Collected data
----
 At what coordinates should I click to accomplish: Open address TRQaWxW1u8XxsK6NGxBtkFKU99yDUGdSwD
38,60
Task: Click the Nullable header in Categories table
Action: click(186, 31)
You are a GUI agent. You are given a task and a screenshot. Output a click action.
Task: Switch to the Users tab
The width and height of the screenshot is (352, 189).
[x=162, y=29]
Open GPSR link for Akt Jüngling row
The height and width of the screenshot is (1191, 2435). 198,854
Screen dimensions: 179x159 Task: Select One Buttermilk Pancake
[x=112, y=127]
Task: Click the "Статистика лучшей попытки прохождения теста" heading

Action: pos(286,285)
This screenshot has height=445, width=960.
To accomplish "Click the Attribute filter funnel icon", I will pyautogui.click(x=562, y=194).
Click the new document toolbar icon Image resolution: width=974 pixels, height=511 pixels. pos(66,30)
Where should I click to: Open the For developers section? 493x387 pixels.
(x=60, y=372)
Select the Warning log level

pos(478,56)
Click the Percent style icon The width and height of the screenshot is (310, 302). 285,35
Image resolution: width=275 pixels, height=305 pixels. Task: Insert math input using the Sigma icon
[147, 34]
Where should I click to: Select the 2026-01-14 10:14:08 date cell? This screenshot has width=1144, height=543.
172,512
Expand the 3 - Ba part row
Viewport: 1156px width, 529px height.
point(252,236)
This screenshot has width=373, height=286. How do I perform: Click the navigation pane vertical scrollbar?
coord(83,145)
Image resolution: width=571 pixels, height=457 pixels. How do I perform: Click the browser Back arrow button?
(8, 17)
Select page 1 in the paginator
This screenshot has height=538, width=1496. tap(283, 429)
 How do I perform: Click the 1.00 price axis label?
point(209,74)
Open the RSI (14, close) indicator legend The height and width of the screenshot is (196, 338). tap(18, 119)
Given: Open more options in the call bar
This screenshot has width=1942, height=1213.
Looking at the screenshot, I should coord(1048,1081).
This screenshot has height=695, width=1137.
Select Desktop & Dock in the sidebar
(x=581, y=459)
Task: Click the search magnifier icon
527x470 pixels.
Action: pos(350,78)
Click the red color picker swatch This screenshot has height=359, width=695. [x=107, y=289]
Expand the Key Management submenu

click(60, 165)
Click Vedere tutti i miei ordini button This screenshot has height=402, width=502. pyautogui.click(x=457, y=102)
----
— WHAT IS REQUIRED —
Nothing should be left out: return all of the records exactly.

— WRITTEN SOLUTION —
 At what coordinates should I click to accomplish: Open address TRQaWxW1u8XxsK6NGxBtkFKU99yDUGdSwD
38,60
Task: Click the Nullable header in Categories table
Action: click(186, 31)
You are a GUI agent. You are given a task and a screenshot. Output a click action.
Task: Switch to the Users tab
The width and height of the screenshot is (352, 189).
[x=162, y=29]
Open GPSR link for Akt Jüngling row
The height and width of the screenshot is (1191, 2435). 198,854
Screen dimensions: 179x159 Task: Select One Buttermilk Pancake
[x=112, y=127]
Task: Click the "Статистика лучшей попытки прохождения теста" heading

Action: pos(286,285)
This screenshot has height=445, width=960.
To accomplish "Click the Attribute filter funnel icon", I will pyautogui.click(x=562, y=194).
Click the new document toolbar icon Image resolution: width=974 pixels, height=511 pixels. pos(66,30)
Where should I click to: Open the For developers section? 493x387 pixels.
(x=60, y=372)
Select the Warning log level

pos(478,56)
Click the Percent style icon The width and height of the screenshot is (310, 302). 285,35
Image resolution: width=275 pixels, height=305 pixels. Task: Insert math input using the Sigma icon
[147, 34]
Where should I click to: Select the 2026-01-14 10:14:08 date cell? This screenshot has width=1144, height=543.
172,512
Expand the 3 - Ba part row
Viewport: 1156px width, 529px height.
point(252,236)
This screenshot has width=373, height=286. How do I perform: Click the navigation pane vertical scrollbar?
coord(83,145)
Image resolution: width=571 pixels, height=457 pixels. How do I perform: Click the browser Back arrow button?
(8, 17)
Select page 1 in the paginator
This screenshot has height=538, width=1496. tap(283, 429)
 How do I perform: Click the 1.00 price axis label?
point(209,74)
Open the RSI (14, close) indicator legend The height and width of the screenshot is (196, 338). tap(18, 119)
Given: Open more options in the call bar
This screenshot has width=1942, height=1213.
Looking at the screenshot, I should coord(1048,1081).
This screenshot has height=695, width=1137.
Select Desktop & Dock in the sidebar
(x=581, y=459)
Task: Click the search magnifier icon
527x470 pixels.
Action: pos(350,78)
Click the red color picker swatch This screenshot has height=359, width=695. [x=107, y=289]
Expand the Key Management submenu

click(60, 165)
Click Vedere tutti i miei ordini button This screenshot has height=402, width=502. pyautogui.click(x=457, y=102)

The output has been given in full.